Input:
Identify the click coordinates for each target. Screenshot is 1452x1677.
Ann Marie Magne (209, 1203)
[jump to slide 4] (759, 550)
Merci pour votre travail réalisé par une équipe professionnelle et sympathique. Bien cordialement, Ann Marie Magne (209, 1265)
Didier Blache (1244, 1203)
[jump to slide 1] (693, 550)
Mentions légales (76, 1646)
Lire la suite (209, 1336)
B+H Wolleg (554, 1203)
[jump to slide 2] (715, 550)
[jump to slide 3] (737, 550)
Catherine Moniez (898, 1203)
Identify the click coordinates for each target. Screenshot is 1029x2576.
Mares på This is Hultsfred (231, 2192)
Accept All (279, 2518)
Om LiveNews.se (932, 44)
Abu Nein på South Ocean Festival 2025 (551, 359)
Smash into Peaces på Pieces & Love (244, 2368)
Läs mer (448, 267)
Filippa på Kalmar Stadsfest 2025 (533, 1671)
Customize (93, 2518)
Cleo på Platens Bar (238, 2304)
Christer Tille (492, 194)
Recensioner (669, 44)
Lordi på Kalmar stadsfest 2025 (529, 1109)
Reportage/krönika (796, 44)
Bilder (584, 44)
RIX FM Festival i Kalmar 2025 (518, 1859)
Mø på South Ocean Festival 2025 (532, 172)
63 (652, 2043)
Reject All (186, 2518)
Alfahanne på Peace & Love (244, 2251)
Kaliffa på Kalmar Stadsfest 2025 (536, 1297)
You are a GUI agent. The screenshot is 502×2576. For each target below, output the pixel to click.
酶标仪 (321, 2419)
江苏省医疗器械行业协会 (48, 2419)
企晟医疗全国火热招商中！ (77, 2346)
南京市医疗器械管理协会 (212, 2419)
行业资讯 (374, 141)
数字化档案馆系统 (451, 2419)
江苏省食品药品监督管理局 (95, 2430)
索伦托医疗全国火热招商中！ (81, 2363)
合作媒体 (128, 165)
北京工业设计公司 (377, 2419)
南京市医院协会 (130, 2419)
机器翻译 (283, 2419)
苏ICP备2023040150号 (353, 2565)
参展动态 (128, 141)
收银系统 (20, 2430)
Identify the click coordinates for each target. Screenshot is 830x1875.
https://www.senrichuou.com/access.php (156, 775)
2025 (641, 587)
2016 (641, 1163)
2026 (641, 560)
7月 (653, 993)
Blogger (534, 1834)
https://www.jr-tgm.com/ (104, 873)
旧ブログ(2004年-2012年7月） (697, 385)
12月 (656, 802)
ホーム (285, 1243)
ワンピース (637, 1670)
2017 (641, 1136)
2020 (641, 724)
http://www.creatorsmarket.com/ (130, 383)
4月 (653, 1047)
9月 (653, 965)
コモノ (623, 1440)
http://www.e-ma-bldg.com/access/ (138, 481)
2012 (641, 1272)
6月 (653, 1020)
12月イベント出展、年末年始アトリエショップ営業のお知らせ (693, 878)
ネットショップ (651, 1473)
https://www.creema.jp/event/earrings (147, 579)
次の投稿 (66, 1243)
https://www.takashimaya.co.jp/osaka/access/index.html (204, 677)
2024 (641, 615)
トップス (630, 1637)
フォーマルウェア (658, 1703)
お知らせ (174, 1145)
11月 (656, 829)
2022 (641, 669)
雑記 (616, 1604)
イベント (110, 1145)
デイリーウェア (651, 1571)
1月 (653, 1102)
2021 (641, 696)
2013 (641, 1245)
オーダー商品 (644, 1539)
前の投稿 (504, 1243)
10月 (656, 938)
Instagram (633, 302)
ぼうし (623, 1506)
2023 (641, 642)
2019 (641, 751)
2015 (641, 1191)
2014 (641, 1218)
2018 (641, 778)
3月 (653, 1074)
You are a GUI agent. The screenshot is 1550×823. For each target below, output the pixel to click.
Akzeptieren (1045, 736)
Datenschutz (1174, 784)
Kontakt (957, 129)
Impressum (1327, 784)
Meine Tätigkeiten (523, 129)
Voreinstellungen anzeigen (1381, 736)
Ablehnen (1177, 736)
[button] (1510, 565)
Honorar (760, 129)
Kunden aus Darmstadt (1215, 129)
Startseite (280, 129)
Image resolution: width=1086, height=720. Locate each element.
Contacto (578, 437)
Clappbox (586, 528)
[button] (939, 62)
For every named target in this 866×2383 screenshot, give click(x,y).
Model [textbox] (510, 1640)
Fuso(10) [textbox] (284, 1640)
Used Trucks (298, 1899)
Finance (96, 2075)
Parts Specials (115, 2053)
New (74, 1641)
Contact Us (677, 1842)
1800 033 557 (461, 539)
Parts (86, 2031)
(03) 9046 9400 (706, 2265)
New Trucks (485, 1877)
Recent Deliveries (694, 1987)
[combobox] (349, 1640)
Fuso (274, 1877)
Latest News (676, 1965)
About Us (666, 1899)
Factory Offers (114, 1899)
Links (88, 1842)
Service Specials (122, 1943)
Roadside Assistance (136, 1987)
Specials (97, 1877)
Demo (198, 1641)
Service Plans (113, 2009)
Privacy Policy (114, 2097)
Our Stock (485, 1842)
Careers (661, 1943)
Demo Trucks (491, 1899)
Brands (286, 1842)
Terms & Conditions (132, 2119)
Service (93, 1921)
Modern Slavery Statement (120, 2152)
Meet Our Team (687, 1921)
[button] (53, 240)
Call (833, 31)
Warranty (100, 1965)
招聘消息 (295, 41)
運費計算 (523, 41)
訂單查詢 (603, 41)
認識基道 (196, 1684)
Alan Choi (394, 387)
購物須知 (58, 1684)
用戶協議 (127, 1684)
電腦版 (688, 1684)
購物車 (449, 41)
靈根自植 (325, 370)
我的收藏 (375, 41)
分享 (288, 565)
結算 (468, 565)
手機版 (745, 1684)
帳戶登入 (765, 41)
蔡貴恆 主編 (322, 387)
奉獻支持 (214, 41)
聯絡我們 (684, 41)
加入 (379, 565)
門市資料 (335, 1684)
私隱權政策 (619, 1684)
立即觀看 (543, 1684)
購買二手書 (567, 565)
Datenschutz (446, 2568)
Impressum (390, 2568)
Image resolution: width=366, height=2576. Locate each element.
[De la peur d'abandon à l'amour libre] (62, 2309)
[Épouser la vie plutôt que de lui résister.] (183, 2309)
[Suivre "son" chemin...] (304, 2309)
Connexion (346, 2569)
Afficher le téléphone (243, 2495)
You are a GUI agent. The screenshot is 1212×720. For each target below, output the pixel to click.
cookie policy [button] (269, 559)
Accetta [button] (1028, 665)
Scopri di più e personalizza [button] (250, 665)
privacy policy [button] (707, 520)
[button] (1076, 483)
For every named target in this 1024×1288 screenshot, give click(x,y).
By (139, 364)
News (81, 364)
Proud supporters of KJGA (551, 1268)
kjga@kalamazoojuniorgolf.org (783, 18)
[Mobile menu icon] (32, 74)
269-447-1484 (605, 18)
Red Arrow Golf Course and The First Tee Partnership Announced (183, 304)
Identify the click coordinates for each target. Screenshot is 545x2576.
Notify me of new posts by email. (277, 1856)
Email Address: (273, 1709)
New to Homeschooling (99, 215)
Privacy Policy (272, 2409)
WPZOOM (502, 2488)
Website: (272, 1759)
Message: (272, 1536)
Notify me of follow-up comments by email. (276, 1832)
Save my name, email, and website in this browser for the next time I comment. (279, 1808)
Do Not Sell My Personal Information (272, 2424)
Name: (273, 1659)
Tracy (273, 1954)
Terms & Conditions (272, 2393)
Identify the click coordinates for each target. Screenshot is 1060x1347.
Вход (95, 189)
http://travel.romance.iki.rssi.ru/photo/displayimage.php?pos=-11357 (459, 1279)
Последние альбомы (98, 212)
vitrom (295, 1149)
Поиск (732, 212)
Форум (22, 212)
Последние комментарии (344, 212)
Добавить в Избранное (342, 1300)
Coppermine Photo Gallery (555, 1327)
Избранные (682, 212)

Stated goal: Rescale the records above from the line with "Privacy Policy (114, 2097)" to the line with "New to Homeschooling (99, 215)", both ends included. Write out every line in that stretch again, requests too, with each coordinate in the answers multiplied by 1.65 and rounded to a whole number (halves go up), and keep all other numbers unchanged.

Final answer:
Privacy Policy (188, 3460)
Our Stock (800, 3039)
Careers (1091, 3206)
Demo Trucks (810, 3133)
Brands (472, 3039)
Terms & Conditions (218, 3496)
Service (153, 3170)
Modern Slavery Statement (198, 3551)
Meet Our Team (1134, 3170)
[button] (87, 396)
Call (1374, 51)
Warranty (165, 3242)
招聘消息 (487, 68)
運費計算 (863, 68)
訂單查詢 (995, 68)
認識基道 (323, 2779)
Alan Choi (650, 639)
購物須知 (96, 2779)
用戶協議 (210, 2779)
電腦版 (1135, 2779)
購物車 (741, 68)
靈根自植 (536, 611)
我的收藏 (619, 68)
分享 (475, 932)
結算 (772, 932)
手機版 (1229, 2779)
帳戶登入 (1262, 68)
蔡貴恆 主編 (531, 639)
奉獻支持 (353, 68)
聯絡我們 (1129, 68)
加入 (625, 932)
門市資料 (553, 2779)
私隱權政策 (1021, 2779)
立即觀看 (896, 2779)
購買二手書 (936, 932)
Datenschutz (736, 4237)
Impressum (644, 4237)
Image resolution: width=366, height=2576. Locate each element.
[De la peur d'abandon à l'amour libre] (102, 3810)
[Épouser la vie plutôt que de lui résister.] (302, 3810)
[Suivre "son" chemin...] (502, 3810)
Connexion (571, 4239)
Afficher le téléphone (401, 4117)
You are a GUI agent. The screenshot is 1212×720. For each target below, output the pixel to click.
cookie policy [button] (444, 922)
Accetta [button] (1696, 1097)
Scopri di più e personalizza [button] (413, 1097)
privacy policy [button] (1167, 858)
[button] (1775, 797)
For every named target in this 1024×1288 screenshot, give click(x,y).
By (229, 601)
News (134, 601)
Proud supporters of KJGA (909, 2092)
kjga@kalamazoojuniorgolf.org (1292, 30)
[Mobile menu icon] (53, 122)
269-447-1484 (998, 30)
Red Arrow Golf Course and The First Tee Partnership Announced (302, 502)
Identify the click coordinates for each target. Screenshot is 545x2576.
Notify me of new posts by email. (457, 3062)
Email Address: (450, 2820)
New to Homeschooling (163, 355)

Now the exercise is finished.